Passengers wait to board trains on the Namma Metro Yellow Line in Bengaluru.
| Photo Credit: The Hindu

The inauguration of Namma Metro’s Yellow Line in August 2025 was expected to be a moment of celebration for Bengaluru. Instead, an incomplete line operating at one-fifth of its planned capacity has delivered overcrowded trains, packed stations, and a suboptimal commuter experience.

By 2023, Bengaluru had a finished metro line, but no trains to run on them. The delay in procuring trains is linked with geopolitics. In 2019, the Bangalore Metro Rail Corporation Limited (BMRCL) invited bids for the train sets that would be used on Phase-2 of Bengaluru’s metro system. Eventually, Chinese state-owned rail manufacturer, CRRC, secured a ₹1,578-crore contract for 36 train sets of six coaches each. The cost per coach for this contract (₹7.3 crore) was significantly cheaper than other competitors. The bidding process was done under the L1 system, by which the lowest cost bidder always wins as long as they meet certain basic, baseline criteria.

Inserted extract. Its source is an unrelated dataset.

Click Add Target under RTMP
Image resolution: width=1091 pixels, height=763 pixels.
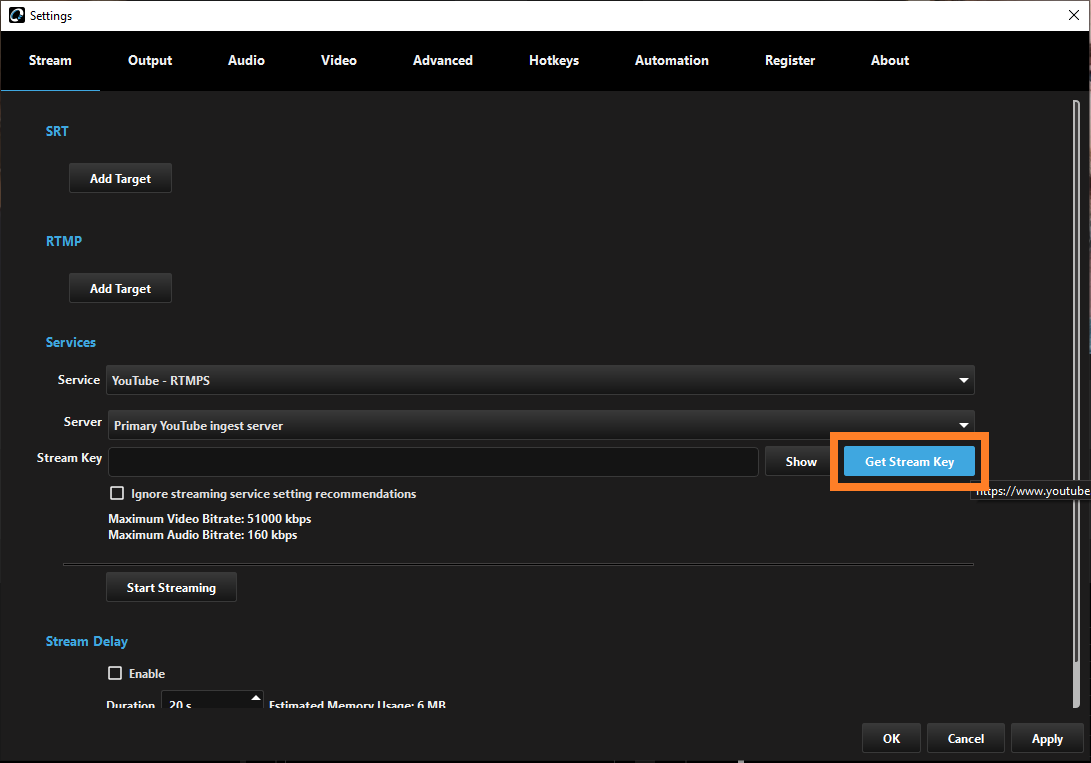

The contract mandated that 75% of the production take place in India. As a result, CRRC decided to build a new plant at Sri City in Andhra Pradesh. It agreed to supply the first set of 12 coaches from China within 87 weeks, then ramp up to deliver the remaining 204 coaches from India.

The 2020 Galwan incident heightened tensions between China and India. It also slowed many large Chinese-related infrastructure ventures: any direct investments from Chinese firms needed Cabinet permission and approval from the Home and External Affairs Ministries. This meant that the FDI and component inflow that had to happen for CRRC to set up its Sri City factory was now in limbo. CRRC technical staff were denied visas.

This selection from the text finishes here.